What Are Medical Digital Twins, and Why Do They Matter in Healthcare?
A medical digital twin is more than just a sophisticated model. It’s a dynamic, evolving virtual representation of an individual patient, continuously updated with multimodal health data—ranging from genomics and imaging to wearable device metrics. This “patient-in-silico” can simulate disease progression, predict treatment outcomes, and even suggest optimized interventions.
In simpler terms, a medical digital twin is a virtual replica of a patient, designed to evolve with real-time data. This approach marks a significant leap forward in personalized medicine and digital health innovation, offering clinicians a powerful tool for decision-making.
Five Pillars of the Medical Digital Twin
To bring clarity to the concept, the authors outline five essential components that make up a medical digital twin:
- Patient—the physical individual, or a specific organ/system of interest.
- Data Connection—multimodal data streams (e.g., EHRs, imaging, genomics, wearables) harmonized through AI-driven fusion.
- Patient-in-Silico—a high-fidelity model that simulates disease progression and treatment response.
- Interface—an AI-powered layer (e.g., large language models) enabling clinicians to interact with the twin.
- Twin Synchronization—continuous or episodic updates to reflect new patient data.

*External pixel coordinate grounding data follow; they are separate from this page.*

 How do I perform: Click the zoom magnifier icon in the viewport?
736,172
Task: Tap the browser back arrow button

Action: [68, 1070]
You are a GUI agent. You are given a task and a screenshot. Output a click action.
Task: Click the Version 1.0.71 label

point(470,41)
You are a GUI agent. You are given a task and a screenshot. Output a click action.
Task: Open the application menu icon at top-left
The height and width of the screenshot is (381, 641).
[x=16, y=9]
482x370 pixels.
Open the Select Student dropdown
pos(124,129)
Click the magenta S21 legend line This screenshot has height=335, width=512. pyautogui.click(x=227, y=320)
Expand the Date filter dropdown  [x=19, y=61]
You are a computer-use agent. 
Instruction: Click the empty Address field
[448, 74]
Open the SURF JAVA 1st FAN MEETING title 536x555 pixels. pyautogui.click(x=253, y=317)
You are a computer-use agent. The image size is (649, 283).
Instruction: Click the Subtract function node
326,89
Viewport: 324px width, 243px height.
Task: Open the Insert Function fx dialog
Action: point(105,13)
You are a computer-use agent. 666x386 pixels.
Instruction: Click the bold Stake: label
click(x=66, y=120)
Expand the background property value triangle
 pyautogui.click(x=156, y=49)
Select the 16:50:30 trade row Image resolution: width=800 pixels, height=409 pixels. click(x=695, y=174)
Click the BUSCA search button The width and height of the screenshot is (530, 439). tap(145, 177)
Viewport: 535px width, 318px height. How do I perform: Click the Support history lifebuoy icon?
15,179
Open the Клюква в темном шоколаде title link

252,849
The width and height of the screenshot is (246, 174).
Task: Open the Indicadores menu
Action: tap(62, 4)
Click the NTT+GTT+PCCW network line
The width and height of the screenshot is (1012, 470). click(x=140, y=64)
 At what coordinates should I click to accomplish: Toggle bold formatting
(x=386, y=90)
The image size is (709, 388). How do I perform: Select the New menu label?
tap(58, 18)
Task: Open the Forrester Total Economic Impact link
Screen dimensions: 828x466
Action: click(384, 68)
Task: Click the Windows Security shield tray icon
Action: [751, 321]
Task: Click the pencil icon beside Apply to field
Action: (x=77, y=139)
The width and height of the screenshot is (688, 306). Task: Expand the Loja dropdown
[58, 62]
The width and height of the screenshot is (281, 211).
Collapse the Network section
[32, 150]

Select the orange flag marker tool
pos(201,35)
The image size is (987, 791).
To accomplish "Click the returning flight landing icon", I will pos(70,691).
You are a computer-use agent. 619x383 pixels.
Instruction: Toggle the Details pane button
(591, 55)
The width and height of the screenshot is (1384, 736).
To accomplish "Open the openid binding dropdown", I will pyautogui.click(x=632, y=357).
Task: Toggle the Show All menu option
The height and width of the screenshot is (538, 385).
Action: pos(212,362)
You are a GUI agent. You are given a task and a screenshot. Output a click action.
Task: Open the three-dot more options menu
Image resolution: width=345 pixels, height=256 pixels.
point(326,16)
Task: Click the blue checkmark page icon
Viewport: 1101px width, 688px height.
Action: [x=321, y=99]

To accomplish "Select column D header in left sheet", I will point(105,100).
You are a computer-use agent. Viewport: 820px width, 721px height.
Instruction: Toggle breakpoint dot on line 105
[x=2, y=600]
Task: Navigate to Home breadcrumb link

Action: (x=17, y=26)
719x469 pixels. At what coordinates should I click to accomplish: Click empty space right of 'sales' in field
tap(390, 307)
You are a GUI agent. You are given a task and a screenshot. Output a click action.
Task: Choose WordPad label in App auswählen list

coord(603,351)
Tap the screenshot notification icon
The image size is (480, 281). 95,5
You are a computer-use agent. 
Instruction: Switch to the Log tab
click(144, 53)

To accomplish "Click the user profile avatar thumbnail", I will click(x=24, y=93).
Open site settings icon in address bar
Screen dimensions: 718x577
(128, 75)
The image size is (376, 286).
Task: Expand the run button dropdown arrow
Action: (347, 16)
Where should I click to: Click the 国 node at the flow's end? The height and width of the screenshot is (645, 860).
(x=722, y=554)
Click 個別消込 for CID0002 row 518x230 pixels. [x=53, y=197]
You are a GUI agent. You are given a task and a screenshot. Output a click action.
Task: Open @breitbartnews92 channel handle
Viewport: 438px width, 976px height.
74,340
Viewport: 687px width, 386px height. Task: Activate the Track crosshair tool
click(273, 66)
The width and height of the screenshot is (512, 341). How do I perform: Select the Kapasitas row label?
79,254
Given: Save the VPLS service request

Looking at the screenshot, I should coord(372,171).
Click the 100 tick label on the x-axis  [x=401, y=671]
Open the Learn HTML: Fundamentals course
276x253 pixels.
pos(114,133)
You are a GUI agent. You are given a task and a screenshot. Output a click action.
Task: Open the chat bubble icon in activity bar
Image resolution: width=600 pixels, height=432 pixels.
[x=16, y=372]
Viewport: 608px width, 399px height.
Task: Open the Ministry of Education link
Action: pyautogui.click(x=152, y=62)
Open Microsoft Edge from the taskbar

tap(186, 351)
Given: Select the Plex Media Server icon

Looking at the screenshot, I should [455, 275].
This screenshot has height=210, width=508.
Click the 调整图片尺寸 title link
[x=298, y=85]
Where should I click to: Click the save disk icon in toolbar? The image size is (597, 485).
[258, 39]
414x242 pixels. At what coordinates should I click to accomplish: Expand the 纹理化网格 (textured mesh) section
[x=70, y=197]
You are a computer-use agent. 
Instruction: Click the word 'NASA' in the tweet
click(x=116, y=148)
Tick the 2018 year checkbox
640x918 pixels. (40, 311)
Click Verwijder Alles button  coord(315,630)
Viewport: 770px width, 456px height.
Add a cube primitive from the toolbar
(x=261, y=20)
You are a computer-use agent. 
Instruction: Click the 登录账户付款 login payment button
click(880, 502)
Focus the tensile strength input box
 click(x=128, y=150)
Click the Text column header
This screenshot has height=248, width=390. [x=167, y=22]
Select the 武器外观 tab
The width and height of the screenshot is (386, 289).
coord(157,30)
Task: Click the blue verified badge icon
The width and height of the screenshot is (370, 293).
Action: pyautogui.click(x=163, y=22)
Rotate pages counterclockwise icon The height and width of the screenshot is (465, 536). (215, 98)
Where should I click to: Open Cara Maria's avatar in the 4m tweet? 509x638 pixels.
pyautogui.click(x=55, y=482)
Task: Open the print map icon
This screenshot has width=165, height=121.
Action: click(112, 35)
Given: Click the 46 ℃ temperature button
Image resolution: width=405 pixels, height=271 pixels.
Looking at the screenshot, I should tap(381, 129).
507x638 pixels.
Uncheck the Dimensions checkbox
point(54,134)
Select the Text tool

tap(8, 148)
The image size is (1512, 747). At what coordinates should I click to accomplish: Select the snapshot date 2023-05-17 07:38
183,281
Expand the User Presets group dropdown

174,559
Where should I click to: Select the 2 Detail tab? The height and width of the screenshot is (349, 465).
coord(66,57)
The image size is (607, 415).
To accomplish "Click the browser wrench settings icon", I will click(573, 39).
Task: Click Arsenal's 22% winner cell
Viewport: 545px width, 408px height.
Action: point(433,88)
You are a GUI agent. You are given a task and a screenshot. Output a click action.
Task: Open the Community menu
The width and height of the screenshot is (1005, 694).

Together, these components form a living, learning system that supports real-time simulation, prediction, and clinical decision-making.
AI, Wearables, and Data Fusion: Technologies Powering Medical Digital Twins
Converging technologies fuel the rise of medical digital twins, each playing a crucial role:
- AI for feature extraction, data fusion, and predictive modeling.
- Mechanistic modeling for biological interpretability and extrapolation.
- Wearables and sequencing for continuous data acquisition.
- Physics-informed neural networks (PINNs) to merge AI with mechanistic insights.
Importantly, the fusion of AI and mechanistic models offers a promising path forward. By combining predictive power with biological insight, this hybrid approach helps overcome the limitations of each method when used in isolation. As a result, clinicians can build robust, personalized models that evolve alongside the patient.
Medical Digital Twin Use Cases: Oncology, Diabetes, and Beyond
Medical digital twins are already making an impact in clinical settings. For example:
- Oncology: Adaptive therapy trials use patient-specific tumor dynamics to optimize treatment schedules, improving progression-free survival.
- Diabetes: The ADVICE4U trial used an AI-based decision support system to guide insulin therapy. Acting as a simplified digital twin, the system provided personalized dosing recommendations, demonstrating non-inferiority to physician-led care and improving accessibility.
These examples highlight the potential of digital twins to transform care across diverse medical domains.
From Theory to Practice: Validating Medical Digital Twins
To move from concept to clinical reality, the authors propose retrospective data staging. This method validates digital twins using historical patient data, updated incrementally to simulate real-time evolution. It allows for rigorous testing without exposing patients to risk.
Additionally, the paper explores integrating digital twins with large language models like ChatGPT. In this setup, the patient-in-silico acts as a verified backend to conversational AI. While challenges such as hallucinations remain, this hybrid model could improve usability and build trust among clinicians.